After scoring in a 5–0 win over Valencia in the Copa del Rey quarter-finals on 6 February 2025, Yamal failed to score for over a month. His goalscoring drought in La Liga ran from 26 October 2024 to 18 March 2025, prompting former player Francesco Totti to label him a player who scores "few goals". During this period, manager Hansi Flick defended Yamal, stating: "Everyone wants to score, but he creates a lot of chances. The important thing is that the team scores, not who scores." On 30 April, Yamal made his 100th appearance for Barcelona in the Champions League semi-finals against Inter Milan, scoring a goal in a 3–3 draw during the first leg. He was described by Inter Milan manager Simone Inzaghi as "a phenomenon born every 50 years".

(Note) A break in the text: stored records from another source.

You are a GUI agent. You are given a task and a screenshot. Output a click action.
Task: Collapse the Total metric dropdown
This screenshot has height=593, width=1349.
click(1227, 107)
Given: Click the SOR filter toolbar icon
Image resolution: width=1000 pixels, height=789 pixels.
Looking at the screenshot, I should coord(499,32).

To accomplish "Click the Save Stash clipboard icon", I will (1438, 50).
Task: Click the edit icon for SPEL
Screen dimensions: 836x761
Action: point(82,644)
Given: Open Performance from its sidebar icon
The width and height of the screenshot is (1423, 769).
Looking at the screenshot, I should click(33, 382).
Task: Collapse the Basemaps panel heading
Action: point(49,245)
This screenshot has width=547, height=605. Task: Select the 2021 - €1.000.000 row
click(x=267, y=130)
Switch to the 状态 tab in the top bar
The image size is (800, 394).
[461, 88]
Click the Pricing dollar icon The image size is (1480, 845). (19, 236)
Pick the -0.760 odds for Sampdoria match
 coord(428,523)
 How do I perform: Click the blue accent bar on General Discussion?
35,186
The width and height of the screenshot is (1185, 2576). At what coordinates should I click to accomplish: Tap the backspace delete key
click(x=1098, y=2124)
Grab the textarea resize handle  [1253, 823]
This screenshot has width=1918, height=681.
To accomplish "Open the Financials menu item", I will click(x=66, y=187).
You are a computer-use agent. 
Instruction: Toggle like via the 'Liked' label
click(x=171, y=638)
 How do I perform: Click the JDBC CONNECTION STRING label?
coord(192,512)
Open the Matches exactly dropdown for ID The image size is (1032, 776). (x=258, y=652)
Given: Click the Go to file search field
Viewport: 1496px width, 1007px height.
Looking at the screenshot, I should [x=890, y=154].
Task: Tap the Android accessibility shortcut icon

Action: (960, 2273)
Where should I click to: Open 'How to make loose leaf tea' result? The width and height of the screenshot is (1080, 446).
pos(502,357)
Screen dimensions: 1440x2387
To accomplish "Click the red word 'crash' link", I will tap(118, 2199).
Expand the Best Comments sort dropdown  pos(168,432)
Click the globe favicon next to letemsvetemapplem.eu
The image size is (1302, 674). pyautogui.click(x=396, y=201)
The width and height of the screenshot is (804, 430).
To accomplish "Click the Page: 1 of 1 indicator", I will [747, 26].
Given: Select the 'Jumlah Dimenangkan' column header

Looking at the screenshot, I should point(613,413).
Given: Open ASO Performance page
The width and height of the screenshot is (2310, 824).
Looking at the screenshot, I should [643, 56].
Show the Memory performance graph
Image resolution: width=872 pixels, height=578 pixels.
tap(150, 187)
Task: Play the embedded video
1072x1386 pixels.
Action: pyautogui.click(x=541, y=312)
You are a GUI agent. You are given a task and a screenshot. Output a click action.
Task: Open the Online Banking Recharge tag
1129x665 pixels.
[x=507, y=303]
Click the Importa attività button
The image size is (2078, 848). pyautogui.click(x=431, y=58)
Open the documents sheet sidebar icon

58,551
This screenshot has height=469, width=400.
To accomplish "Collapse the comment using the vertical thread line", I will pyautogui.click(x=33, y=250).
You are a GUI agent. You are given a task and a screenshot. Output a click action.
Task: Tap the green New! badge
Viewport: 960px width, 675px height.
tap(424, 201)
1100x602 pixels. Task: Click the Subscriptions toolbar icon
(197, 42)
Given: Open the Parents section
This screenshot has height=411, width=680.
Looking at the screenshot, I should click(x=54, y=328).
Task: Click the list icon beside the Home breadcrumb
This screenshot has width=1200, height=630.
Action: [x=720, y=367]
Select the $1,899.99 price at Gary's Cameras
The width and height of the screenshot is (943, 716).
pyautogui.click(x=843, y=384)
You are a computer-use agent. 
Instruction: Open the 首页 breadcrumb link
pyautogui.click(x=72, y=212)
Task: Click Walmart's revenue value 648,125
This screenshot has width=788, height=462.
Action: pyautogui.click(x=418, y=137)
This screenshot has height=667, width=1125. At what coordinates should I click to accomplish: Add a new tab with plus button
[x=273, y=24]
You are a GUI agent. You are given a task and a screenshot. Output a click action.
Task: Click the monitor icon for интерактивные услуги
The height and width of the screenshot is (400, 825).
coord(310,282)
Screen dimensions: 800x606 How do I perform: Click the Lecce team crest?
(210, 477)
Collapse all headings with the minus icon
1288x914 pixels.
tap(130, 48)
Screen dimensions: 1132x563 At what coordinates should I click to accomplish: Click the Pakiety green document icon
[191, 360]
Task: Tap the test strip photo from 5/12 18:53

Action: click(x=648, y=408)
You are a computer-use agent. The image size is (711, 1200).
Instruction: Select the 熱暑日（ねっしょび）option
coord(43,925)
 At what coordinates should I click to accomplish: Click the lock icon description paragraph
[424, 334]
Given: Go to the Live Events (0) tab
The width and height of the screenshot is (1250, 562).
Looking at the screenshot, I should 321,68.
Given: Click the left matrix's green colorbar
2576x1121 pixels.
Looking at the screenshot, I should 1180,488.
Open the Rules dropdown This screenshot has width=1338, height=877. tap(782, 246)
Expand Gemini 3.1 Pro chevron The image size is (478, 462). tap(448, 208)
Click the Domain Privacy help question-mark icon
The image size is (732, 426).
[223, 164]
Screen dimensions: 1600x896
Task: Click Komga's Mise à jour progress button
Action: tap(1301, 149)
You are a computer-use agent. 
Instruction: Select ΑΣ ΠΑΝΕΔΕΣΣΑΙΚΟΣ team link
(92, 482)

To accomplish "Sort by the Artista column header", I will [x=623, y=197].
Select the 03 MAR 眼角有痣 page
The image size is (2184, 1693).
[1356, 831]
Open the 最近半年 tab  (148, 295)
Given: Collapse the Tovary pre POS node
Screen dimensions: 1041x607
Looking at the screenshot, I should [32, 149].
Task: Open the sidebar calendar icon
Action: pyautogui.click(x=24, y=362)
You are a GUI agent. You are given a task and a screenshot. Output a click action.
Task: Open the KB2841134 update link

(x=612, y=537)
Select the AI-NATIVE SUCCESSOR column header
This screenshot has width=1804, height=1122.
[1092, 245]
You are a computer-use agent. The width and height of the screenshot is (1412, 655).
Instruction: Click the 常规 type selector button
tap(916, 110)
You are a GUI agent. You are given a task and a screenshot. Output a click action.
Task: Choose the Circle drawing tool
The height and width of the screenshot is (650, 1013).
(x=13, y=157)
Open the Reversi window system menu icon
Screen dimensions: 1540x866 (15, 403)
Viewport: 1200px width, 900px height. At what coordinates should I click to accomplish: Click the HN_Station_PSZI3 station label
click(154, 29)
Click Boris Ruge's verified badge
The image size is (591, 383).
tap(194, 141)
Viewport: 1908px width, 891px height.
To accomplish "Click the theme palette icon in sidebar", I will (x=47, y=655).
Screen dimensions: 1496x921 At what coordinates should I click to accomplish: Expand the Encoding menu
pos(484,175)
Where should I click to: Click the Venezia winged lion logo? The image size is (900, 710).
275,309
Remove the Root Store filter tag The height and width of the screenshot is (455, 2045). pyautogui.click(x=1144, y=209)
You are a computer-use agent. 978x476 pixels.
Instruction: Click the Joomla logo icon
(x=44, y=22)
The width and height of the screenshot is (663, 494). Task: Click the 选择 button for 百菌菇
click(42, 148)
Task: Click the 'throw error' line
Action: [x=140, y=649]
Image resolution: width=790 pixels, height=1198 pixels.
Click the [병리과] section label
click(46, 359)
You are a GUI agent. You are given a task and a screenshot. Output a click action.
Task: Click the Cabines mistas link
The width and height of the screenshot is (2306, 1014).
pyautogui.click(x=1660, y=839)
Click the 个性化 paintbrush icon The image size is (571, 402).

At the end of the season, Yamal became the first player to win the Kopa Trophy twice, and finished second in voting for the Ballon d’Or. He was also ranked as the second-best winger, behind Mohamed Salah, in ESPN's annual list of Best Male Footballers in the World. He was awarded the La Liga Goal of the Month in March 2024 and was named La Liga U23 Player of the Month for August 2024 and February 2025, as well as La Liga Player of the Month for September 2024, November 2025, and December 2025. Yamal was also IFFHS Men's Player of the Month in April 2025.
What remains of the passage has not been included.